### WHAT IS EXPECTED
What to return is the tail of the data, from the line that contains "This screenshot has width=1909, height=927." down to the last line, copied exactly.

***** DATASET EXCERPTS

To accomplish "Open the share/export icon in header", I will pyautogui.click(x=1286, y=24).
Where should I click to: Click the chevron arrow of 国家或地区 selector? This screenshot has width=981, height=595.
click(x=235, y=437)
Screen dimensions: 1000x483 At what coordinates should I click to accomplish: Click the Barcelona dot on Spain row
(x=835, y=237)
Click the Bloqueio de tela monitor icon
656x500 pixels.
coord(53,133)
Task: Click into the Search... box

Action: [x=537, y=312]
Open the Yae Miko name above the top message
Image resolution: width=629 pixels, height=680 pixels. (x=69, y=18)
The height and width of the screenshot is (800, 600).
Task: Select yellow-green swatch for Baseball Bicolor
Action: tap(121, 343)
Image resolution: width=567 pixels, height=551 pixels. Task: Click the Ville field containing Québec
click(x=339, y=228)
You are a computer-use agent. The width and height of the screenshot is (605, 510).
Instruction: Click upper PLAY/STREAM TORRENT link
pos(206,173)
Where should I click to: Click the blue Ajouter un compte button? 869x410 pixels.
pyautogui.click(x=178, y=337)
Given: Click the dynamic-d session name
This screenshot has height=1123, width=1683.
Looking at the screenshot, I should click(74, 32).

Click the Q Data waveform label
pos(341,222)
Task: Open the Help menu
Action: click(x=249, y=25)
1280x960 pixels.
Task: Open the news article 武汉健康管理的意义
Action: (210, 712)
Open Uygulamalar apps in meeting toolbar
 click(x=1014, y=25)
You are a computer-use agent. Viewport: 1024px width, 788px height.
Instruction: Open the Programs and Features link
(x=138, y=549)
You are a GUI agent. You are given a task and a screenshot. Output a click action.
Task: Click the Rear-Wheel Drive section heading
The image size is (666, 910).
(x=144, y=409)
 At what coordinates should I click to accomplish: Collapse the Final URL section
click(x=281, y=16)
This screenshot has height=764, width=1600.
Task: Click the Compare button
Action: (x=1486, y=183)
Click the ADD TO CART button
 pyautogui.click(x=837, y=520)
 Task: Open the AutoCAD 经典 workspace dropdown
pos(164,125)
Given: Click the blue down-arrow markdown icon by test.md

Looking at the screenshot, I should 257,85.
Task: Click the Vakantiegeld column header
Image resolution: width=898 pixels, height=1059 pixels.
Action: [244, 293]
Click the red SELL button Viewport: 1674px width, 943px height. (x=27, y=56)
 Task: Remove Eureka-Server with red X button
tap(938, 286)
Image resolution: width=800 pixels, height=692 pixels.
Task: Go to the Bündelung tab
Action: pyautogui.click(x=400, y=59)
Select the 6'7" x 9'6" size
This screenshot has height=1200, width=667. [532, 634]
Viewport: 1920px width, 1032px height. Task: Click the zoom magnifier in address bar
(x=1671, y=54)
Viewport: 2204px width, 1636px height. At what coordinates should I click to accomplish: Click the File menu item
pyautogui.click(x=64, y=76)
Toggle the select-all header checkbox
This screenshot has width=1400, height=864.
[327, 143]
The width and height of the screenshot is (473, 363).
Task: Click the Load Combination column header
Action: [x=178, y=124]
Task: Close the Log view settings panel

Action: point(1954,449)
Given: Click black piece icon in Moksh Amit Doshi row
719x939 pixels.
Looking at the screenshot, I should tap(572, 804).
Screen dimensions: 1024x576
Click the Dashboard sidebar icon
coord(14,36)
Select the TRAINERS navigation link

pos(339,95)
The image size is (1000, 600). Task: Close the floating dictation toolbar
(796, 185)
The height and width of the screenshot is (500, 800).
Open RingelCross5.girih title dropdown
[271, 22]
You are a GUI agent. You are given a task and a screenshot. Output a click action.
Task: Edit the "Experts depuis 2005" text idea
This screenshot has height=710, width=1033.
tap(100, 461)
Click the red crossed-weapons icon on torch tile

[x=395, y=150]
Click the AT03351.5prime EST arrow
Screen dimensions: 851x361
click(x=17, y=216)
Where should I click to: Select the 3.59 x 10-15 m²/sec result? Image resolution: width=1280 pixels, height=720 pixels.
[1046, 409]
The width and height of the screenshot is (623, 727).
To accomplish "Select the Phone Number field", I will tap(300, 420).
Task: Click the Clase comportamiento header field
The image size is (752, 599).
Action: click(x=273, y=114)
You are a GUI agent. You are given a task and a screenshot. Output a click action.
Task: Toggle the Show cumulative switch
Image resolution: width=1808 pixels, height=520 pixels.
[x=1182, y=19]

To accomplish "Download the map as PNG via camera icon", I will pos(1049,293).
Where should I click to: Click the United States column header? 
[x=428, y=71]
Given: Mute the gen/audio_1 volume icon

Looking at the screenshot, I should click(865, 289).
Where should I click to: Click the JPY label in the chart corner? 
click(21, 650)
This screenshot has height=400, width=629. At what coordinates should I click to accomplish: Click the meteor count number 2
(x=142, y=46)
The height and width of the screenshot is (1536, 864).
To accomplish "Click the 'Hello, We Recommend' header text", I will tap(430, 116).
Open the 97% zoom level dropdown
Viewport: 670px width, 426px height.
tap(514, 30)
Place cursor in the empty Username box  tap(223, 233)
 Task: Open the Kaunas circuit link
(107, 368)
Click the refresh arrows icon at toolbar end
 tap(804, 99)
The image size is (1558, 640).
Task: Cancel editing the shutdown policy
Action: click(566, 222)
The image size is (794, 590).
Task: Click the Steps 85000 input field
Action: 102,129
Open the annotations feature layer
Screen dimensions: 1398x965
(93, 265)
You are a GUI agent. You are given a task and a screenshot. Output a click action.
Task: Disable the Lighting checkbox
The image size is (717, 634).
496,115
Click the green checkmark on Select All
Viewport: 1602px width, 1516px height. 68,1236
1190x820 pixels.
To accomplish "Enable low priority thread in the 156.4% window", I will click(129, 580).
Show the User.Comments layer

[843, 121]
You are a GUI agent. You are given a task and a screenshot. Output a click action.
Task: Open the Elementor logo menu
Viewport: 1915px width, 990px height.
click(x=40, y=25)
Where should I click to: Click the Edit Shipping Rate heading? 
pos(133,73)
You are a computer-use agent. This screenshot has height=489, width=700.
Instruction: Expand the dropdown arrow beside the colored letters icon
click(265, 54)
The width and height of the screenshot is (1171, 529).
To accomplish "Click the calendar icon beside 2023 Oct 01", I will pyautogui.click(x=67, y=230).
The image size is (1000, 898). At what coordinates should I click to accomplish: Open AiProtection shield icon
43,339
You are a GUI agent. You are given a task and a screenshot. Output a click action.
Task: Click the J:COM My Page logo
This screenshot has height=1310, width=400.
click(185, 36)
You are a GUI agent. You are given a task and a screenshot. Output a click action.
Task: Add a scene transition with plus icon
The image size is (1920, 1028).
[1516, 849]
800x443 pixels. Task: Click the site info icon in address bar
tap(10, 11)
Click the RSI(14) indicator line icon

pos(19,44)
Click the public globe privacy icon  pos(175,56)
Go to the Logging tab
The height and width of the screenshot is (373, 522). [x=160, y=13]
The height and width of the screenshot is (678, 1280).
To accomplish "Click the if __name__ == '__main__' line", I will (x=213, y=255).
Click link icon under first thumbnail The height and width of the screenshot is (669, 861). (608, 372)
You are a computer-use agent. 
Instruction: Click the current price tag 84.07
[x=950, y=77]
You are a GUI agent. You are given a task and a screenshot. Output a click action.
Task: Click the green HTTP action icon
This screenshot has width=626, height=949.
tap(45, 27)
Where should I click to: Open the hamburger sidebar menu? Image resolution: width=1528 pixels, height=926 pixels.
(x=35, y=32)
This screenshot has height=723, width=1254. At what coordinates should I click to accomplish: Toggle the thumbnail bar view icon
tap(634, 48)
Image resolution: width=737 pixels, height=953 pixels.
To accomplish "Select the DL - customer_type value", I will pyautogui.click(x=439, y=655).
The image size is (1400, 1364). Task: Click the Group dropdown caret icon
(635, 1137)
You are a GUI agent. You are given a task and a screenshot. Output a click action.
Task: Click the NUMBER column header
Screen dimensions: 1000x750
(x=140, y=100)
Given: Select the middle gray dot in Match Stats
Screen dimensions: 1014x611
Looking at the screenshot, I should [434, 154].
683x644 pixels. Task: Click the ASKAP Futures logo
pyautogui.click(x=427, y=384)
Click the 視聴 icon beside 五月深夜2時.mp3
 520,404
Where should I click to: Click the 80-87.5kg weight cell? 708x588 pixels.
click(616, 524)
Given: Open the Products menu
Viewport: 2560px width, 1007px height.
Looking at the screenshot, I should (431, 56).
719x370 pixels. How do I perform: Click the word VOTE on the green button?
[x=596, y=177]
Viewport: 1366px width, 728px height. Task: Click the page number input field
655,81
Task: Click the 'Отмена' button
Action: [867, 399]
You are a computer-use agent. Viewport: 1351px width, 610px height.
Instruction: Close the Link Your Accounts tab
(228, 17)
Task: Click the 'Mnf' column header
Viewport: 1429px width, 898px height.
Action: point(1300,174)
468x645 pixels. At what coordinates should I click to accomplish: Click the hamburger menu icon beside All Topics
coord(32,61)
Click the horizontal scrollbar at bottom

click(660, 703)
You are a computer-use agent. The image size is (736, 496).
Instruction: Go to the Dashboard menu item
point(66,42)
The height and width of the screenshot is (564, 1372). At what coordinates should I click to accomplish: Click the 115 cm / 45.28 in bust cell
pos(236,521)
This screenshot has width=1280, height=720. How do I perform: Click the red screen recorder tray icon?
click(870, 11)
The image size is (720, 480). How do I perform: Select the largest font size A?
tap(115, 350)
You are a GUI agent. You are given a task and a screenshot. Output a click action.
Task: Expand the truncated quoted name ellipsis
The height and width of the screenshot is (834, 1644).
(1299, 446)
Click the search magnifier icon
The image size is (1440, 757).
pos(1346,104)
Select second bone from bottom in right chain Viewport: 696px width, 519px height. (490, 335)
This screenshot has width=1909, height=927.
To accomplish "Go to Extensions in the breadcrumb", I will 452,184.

**********

### RESPONSE
This screenshot has width=1909, height=927.
To accomplish "Go to Extensions in the breadcrumb", I will 452,184.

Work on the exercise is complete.